Arcángel
 Home
Home > Flamenco > Zang > Beschrijving
 

Zangbeschrijving

Binnen flamenco zijn er vier belangrijke onderdelen: de zang, het gitaarspel, de dans en de palmas (begeleidend klappen). De laatste jaren neemt de percussie een rol in die haar op termijn tot de vijfde belangrijke component zal maken. Je zou palmas en percussie natuurlijk ook samen kunnen nemen onder het kopje "ritme".

Isabel Bayon en Miguel Poveda
Jesus Torres (gitaar), Isabel Bayon (dans) en Miguel Poveda (zang)
(www.isabelbayon.com)

Zang is de vocale expressie van flamenco ingelegd binnen structuren en vormen / stijlen (palos).  Flamenco word bijna altijd in de "eerste persoon" gezongen en vrijwel altijd solo; als het al over anderen gaat heb je wel steeds het gevoel dat de zanger "ter plekke" was.
Vrijwel altijd zit de zanger en zijn er geen achtergrondzangers; tegenwoordig komt het steeds vaker voor dat er wél achtergrondzangers bij komen.
De begeleiding beperkt zich in traditionele flamenco tot de gitaar; tegenwoordig zie je ook daar een ontwikkeling dat de begeleiding steeds uitgebreider wordt.

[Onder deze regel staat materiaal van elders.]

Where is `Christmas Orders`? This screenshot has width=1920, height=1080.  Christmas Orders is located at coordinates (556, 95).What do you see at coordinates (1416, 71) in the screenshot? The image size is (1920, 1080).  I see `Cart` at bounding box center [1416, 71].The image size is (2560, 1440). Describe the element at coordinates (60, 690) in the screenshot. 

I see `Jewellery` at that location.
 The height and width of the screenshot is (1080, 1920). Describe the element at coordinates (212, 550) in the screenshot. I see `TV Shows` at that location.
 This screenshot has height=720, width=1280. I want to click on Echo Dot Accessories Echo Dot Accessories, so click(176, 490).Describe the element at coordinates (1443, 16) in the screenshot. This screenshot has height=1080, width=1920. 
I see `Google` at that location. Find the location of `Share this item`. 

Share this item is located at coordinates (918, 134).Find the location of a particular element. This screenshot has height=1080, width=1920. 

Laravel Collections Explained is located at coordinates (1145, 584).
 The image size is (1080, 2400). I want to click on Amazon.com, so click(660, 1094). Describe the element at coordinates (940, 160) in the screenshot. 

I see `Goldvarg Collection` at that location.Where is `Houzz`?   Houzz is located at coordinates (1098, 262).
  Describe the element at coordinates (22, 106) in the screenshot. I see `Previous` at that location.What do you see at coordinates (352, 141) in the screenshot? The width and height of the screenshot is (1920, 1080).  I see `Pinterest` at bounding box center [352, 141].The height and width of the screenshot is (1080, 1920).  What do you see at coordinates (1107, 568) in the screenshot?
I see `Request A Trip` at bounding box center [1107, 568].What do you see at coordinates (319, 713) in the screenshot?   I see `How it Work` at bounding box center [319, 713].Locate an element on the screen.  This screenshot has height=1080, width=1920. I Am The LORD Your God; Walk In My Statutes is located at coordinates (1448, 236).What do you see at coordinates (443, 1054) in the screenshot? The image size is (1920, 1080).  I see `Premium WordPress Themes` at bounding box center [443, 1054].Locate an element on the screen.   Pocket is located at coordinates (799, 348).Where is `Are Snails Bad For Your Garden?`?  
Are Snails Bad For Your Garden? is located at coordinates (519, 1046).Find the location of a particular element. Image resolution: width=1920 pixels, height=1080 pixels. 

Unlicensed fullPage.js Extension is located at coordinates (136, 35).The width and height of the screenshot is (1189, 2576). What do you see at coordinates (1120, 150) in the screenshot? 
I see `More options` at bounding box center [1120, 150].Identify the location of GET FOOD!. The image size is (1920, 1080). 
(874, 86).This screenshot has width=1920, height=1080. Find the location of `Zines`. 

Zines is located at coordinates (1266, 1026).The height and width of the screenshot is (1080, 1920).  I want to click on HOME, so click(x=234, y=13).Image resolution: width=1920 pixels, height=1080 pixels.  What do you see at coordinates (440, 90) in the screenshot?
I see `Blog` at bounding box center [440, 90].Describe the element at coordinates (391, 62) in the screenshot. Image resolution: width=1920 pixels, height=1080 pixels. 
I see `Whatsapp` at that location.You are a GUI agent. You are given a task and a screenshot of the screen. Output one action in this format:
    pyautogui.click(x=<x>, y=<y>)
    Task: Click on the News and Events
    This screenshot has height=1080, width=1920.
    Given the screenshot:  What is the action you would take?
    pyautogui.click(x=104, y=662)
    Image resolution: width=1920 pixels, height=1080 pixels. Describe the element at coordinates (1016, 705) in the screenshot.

Flamenco dient als een soort van uitlaatklep van alle mogelijke gevoelens, van bitterheid, verwijten, plezier, tragedie, angst waarbij, m.n. de zigeuners, soms ook ter plekke de tekst geimproviseerd wordt.

Binnen flamenco is de zang het minst toegankelijke onderdeel, je kunt er - zeker als buitenstaander - in het begin het minst van genieten en je verstaat er vaak als niet geoefende luisteraar weinig van (zelfs niet als je Spaans kent). De muziek het het stemgebruik valt ook niet binnen de scope van wat we kennen als "westerse muziek", en ligt daarom, als je er de eerste keer mee geconfronteerd wordt, niet "lekker" in het gehoor. We zijn niet gewend te luisteren naar dit soort patronen in muziek en vanwege de onbekendheid ermee, het gebrek aan ervaring om ernaar te luisteren, lijkt het al snel meer op "lawaai" dan op muziek. Bij "onze" muziek luister je als eerste naar de melodie; de harmonie en het ritme valt ons soms wel en soms niet op. Iemand uit Andalucía hoort als eerste het ritme, de woorden en de expressieve kracht van de zanger. Melodie is onbelangrijk en harmonie is pas in de afgelopen jaren in flamenco geslopen. Wíj raken in de ban van een nummer door de melodie, op een zodanige wijze dat de woorden niet eens meer belangrijk zijn. Zij vinden het ritmisch en krachtig overbrengen van de woorden het belangrijkst. Het is niet zomaar dat menig flamencozanger nog het liefst zingt zonder begeleiding anders dan het ritmisch op een tafel slaan. Ze zingen de tekst ook vaak op een melismatische wijze. Melisme is een lettergreep die je aanhoudt over meerdere noten.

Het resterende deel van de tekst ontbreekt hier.